╭─ Entries provided
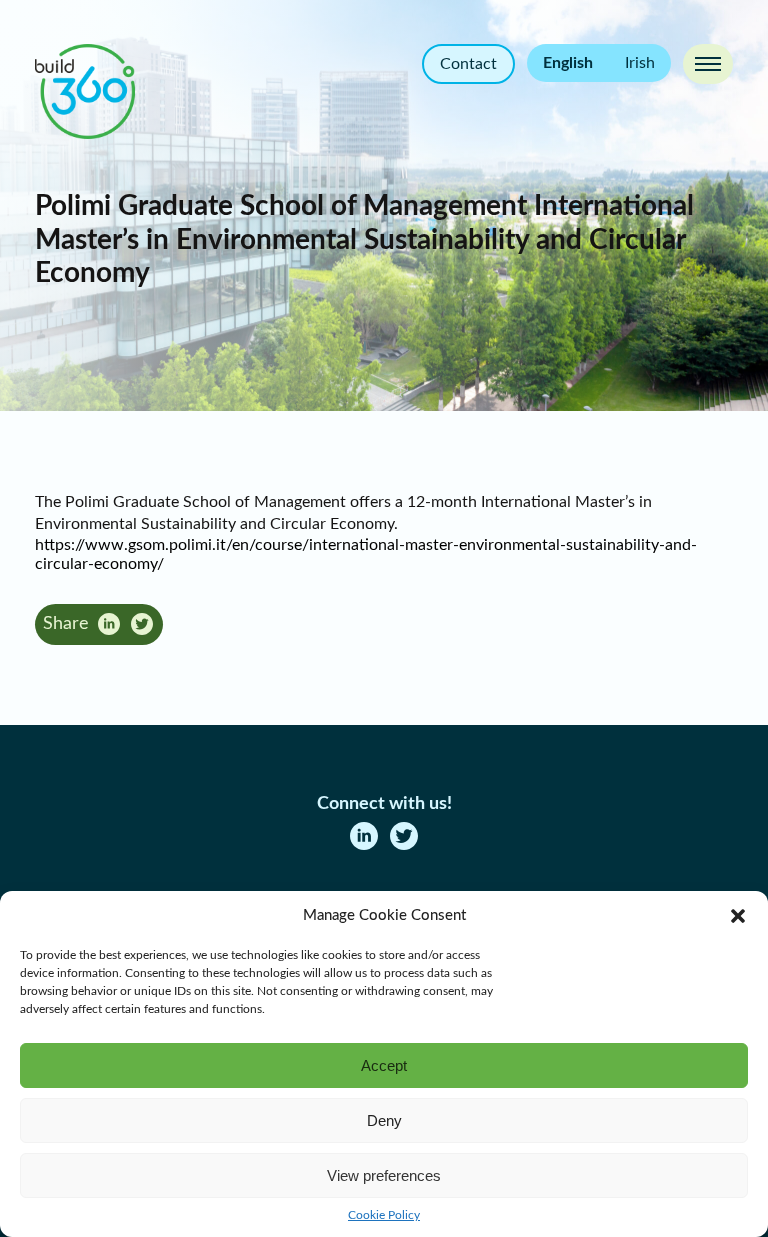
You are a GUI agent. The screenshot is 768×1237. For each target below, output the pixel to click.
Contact (468, 64)
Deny (384, 1120)
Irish (640, 63)
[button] (738, 916)
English (568, 63)
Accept (384, 1065)
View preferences (384, 1175)
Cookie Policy (384, 1215)
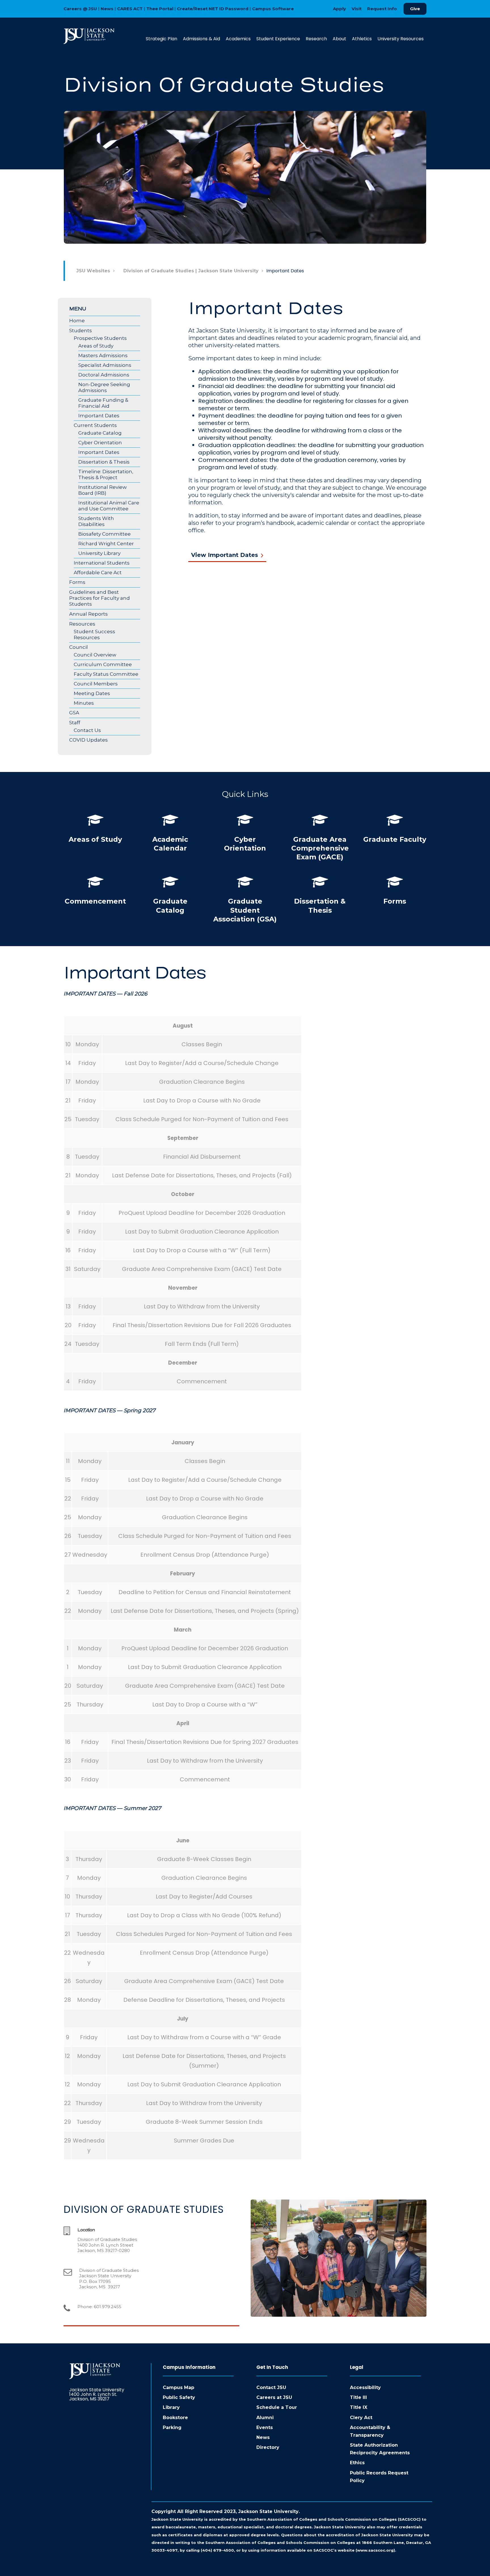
╰─
— Requirements —
Rewrite the lines above as a JSON list of strings, one string per line, leaving out blank lines and the pictures.

— Final answer —
[
  "You are a GUI agent. The screenshot is 768×1237. For each target below, output the pixel to click.",
  "Contact (468, 64)",
  "Deny (384, 1120)",
  "Irish (640, 63)",
  "[button] (738, 916)",
  "English (568, 63)",
  "Accept (384, 1065)",
  "View preferences (384, 1175)",
  "Cookie Policy (384, 1215)"
]